A todas las familias les llega el momento de recurrir a estos encargos, ya sea porque la mamá trabaja en una oficina, porque no hay una empleada, es de puertas afuera o, simplemente, porque es una familia numerosa. Pero aquí los padres deben tener presente que es sólo una ayuda y que en ningún caso los libera de ser los responsables de que en la despensa no quede una lata de atún o de que a la Teresita le haya ido mal en la prueba de matemáticas.
Hay que tener cuidado en este sentido, para no caer en la tentación de pedir a los adolescentes encargos familiares para los que todavía no están maduros. Aquí la sabiduría de los padres a la hora de proponer ayudas es fundamental. Deben ser específicos y pedirlas por un tiempo limitado; sirve, además ir rotando lo pedido entre hermanos de edades parecidas. La idea es que el encargo no parezca un castigo. Ejemplos: pagar algunas cuentas de la casa, cocinar cuando no está la empleada o ir a buscar al hermano al colegio.

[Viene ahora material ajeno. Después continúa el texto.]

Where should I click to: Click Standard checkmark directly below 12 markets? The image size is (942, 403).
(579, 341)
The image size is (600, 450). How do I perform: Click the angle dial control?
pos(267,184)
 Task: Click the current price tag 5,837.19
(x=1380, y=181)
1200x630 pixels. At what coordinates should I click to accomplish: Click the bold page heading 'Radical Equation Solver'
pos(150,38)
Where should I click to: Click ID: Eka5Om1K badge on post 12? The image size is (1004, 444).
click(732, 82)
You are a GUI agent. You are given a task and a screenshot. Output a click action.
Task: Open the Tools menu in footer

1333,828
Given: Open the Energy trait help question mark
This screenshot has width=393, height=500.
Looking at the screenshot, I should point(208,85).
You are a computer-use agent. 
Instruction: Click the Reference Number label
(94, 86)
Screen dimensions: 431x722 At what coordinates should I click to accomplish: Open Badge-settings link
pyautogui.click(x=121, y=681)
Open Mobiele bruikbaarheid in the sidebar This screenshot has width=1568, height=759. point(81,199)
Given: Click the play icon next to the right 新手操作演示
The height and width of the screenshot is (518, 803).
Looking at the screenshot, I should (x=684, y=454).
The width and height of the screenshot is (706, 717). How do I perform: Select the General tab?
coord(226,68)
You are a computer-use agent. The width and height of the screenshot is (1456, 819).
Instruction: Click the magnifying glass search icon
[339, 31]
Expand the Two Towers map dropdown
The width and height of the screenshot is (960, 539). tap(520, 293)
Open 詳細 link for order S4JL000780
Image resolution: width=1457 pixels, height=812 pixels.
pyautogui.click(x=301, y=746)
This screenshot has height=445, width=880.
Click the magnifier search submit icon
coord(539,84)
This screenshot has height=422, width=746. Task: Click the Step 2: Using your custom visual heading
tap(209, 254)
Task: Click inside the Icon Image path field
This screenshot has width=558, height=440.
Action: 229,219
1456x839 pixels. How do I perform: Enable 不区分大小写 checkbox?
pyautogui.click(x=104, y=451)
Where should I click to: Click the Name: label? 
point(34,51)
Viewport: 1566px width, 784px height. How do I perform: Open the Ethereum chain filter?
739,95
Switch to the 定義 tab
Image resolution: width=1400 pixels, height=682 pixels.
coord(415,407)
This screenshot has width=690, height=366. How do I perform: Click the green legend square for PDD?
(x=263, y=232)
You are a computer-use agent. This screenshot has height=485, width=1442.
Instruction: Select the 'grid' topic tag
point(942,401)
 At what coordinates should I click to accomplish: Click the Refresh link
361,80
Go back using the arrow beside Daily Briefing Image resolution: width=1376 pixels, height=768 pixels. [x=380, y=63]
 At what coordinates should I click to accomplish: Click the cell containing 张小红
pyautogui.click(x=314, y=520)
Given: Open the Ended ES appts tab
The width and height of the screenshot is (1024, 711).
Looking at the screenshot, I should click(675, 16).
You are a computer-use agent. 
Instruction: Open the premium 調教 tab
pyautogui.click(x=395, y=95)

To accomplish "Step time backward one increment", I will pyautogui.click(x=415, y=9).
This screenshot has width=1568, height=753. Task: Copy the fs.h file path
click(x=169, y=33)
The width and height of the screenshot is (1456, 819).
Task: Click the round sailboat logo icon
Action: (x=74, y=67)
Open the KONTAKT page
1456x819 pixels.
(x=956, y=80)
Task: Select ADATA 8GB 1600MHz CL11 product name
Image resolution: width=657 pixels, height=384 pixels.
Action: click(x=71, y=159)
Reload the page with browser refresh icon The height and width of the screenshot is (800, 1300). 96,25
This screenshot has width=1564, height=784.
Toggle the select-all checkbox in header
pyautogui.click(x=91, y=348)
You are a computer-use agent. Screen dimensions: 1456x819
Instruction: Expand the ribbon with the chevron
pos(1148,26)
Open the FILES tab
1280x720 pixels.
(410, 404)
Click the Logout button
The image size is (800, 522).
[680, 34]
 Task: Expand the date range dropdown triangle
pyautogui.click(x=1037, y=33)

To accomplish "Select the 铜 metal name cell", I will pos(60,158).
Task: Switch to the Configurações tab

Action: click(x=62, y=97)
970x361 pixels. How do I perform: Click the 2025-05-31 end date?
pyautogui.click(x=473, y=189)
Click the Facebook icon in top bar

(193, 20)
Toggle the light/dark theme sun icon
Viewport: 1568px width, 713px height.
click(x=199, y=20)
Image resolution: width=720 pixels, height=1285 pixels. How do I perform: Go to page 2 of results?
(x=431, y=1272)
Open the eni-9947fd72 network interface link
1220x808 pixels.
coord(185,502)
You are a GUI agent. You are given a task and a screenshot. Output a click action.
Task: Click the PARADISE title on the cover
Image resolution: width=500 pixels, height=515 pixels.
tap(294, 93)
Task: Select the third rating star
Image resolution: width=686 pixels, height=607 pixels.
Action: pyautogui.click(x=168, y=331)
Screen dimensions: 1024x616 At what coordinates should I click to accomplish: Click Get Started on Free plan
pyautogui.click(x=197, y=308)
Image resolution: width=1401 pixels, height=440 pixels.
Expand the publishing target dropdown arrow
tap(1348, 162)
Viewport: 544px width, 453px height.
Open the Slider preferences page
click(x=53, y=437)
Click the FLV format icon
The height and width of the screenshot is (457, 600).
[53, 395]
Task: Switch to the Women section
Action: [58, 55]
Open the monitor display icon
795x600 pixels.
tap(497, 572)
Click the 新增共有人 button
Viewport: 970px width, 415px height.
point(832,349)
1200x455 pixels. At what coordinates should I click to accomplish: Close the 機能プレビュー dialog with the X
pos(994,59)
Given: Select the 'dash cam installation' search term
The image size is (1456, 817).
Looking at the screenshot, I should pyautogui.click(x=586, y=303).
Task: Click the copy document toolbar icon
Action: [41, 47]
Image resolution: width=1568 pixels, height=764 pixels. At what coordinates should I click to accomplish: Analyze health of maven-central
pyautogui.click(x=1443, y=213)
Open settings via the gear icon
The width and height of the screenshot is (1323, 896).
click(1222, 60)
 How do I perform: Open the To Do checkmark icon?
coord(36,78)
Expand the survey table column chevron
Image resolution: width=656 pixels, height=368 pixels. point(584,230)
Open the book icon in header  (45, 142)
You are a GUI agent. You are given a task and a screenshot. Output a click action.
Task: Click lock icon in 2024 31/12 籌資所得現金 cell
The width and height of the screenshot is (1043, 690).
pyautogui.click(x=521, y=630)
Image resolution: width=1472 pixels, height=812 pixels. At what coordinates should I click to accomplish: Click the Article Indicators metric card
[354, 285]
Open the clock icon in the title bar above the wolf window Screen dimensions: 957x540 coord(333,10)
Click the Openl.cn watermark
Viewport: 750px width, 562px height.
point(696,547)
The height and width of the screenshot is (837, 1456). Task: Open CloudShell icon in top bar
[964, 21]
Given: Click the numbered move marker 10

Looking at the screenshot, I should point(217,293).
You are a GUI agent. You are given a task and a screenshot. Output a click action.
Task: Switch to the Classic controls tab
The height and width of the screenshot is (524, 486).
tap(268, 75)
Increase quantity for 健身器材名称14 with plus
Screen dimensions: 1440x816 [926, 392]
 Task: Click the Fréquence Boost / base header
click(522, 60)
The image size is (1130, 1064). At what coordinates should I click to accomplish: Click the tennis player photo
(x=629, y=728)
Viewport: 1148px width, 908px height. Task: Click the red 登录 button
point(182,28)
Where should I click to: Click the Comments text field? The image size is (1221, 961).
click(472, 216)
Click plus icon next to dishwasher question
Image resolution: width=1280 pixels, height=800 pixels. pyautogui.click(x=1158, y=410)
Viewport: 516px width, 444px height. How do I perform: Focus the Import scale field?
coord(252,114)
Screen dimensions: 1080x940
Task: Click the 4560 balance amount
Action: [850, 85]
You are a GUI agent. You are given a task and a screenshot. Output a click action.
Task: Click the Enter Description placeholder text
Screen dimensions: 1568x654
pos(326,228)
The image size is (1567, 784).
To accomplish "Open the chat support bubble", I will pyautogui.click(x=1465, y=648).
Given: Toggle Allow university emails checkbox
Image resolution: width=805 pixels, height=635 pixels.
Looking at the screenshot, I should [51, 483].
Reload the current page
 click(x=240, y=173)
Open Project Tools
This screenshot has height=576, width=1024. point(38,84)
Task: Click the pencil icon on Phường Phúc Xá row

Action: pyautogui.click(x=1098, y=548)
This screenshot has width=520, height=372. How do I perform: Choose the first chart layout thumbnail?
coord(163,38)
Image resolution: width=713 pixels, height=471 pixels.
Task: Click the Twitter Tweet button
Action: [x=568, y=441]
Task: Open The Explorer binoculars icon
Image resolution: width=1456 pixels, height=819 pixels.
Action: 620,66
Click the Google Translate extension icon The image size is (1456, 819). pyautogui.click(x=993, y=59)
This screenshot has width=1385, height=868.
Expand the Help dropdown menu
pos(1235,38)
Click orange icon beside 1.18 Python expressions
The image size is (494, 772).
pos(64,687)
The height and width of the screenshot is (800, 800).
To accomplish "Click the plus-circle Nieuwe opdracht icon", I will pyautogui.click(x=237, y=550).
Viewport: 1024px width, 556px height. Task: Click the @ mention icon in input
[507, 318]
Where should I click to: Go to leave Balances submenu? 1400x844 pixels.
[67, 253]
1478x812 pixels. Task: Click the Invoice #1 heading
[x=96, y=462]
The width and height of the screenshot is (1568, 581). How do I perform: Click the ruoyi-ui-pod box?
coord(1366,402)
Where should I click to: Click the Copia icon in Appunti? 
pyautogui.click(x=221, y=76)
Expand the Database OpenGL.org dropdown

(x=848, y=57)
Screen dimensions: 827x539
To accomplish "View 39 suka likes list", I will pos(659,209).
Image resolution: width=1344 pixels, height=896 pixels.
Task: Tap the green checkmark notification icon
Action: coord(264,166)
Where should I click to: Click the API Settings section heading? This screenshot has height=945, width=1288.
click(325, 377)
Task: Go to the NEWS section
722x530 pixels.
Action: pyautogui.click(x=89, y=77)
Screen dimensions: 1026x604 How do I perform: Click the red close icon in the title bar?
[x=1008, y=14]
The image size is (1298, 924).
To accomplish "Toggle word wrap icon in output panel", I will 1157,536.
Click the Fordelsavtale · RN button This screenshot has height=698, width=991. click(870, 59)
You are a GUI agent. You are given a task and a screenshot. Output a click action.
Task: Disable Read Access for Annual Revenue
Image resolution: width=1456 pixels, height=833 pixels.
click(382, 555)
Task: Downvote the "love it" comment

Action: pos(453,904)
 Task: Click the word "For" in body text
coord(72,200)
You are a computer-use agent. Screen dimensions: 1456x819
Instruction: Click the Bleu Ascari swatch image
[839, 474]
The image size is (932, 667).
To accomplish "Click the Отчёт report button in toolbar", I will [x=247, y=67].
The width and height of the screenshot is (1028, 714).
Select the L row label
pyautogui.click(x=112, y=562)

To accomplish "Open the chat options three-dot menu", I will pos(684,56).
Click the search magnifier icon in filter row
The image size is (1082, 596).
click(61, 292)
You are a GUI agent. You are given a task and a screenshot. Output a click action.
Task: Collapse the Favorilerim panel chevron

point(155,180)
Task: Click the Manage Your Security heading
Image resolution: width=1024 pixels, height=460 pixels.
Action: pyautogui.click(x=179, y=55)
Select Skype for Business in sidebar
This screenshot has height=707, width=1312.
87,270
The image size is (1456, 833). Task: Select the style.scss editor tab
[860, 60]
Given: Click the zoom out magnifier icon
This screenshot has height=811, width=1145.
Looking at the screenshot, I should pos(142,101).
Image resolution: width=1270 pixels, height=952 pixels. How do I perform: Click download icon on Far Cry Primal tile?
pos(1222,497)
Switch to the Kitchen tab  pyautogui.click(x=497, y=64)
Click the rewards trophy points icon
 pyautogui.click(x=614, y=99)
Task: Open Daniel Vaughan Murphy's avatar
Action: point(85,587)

Tampoco hay que olvidar que pedir alguna ayuda no significa interrumpir -a menos que sea imprescindible- sus obligaciones, como tareas, horas de estudio, compromisos en el colegio, ni tampoco interponerse en sus panoramas. Lo lógico -y más sensato- es que si el sábado está invitado a un asado, vaya y no se quede lavando platos.
En la práctica
Los encargos deben plantearse como una cooperación y no como una tarea obligada. Por eso la importancia de hacer ver a los hijos que éstos se hacen por amor a la familia y al hogar.
– Es bueno recurrir a los hijos, aunque exista ayuda doméstica. A la larga, cualquier trabajo que ejerzan en la casa, es cuna de buenos hábitos.
– Los encargos deben asignarse independientemente del sexo de quien lo recibe. La vida tiene muchas vueltas y es muy útil que un hombre sepa hacer aseo y una mujer pueda arreglar un enchufe. Hay que dar la posibilidad de aprender a hacer de todo en la casa.
– Entre los 12 y los 16 años es la etapa de los estirones. Están más grandes, pero también más desarticulados. Tal vez no sea conveniente pedirles que sean los encargados de lavar los platos, a menos que la loza sea francamente barata.
– un «no» rotundo al pago por favor concedido. De vez en cuando no les vendrá mal una pequeña recompensa económica, pero de ahí a establecerlo como una política casera sería fatal. Jamás harán nada ni por cariño al hogar ni hacia los demás.
– No, también, a la incongruencia de los padres. Mala señal será para los hijos si ven a sus papás tratándolos a ratos como niños, a ratos como adultos. Si los mandan solos a hacer algún trámite del papá, bien podrán irse solos a la casa del amigo (obviamente, si la distancia y la hora no implican un riesgo).
«¿Por qué a mí no me resulta pedir ayuda?»
– Porque usted va detrás corrigiendo y haciéndolo todo de nuevo. Hay que tolerar la cama arrugada, los cubiertos puestos al revés, los platos mal enjuagados… Nadie hace las cosas bien a la primera. Su hijo se sentirá importante si usted lo considera y cree en él y en sus capacidades.
– Porque no sabe pedir la ayuda adecuada. Primero observe y vea cuáles son las habilidades naturales de cada hijo. No le pida al más brusco que le guarde los platos.
– Porque usted es una maniática del orden y le gusta que su casa esté impecable las 24 horas del día. Esperar a que un adolescente ordene sus cuadernos cuando llega del colegio o se «mueva» para barrer el jardín supone paciencia y tolerar el desorden durante un rato. Controle el ataque y, una vez pedida la ayuda, no lo haga usted.
– Porque tal vez, sin darse cuenta, es sobreprotectora: usted ya no se acuerda de lo que era capaz de hacer a esa edad, pero es más de lo que usted cree. Los niños de familias de más bajos recursos son muchísimo más autónomos y desde muy pequeñitos van solos a comprar, llevan a sus hermanos al colegio y los cuidan mientras los padres salen a trabajar.